[Source extract]
Bacteria that are not Vibrio but produce hydrogen sulfide grow as small black colonies. This is because the hydrogen sulphide produced from thiosulphate, which acts as a source of sulphur and creates a reduced oxygen tension in which Vibrio can grow due to its facultative anaerobic nature, combines with ferric ions from ferric citrate to produce ferric sulphide, which is black.

TCBS agar is both selective and differential. It is highly selective for Vibrio species and differential due to the presence of sucrose and the dyes. Sucrose fermentation produces acid, which converts the colour of bromothymol blue or thymol blue. Two dyes rather than one make the medium produce an array of yellow, green, or blue so that differentiating among various Vibrio species is possible.

[Given data]

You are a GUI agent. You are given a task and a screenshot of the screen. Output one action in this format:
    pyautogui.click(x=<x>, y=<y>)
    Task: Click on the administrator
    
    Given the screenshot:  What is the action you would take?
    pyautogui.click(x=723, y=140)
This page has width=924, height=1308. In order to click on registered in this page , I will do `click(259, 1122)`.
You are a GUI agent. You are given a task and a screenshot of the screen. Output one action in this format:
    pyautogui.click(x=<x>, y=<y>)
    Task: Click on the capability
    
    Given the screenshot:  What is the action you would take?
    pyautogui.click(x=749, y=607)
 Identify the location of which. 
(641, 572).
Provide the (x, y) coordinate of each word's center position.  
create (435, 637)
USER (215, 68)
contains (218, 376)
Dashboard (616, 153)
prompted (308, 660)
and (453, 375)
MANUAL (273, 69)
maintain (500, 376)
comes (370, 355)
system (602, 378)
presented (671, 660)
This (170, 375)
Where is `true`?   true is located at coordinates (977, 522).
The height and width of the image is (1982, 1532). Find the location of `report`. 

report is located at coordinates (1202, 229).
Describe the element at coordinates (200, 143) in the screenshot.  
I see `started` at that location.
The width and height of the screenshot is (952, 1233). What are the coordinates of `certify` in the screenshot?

[Activity 1] List the three colors that the two dyes let the medium produce, according to the TCBS agar text.
[Activity 2] Write the next few sentences of the TCBS agar text, picking up after its last sentence.

[Answer 1] yellow, green, blue

[Answer 2]
==Control of Acanthaster planci==
TCBS agar has also been used to control outbreaks of the crown-of-thorns sea star (Acanthaster planci), which is a threat to coral reefs. Single injections lead to deaths of sea stars within 24 hours, with symptoms of "discolored and necrotic skin, ulcerations, loss of body turgor, accumulation of colourless mucus on many spines especially at their tip, and loss of spines. Blisters on the dorsal integument broke through the skin surface and resulted in large, open sores that exposed the internal organs." This was due to promotion of the growth of naturally occurring Vibrio species to high densities, with subsequent symbiont imbalance.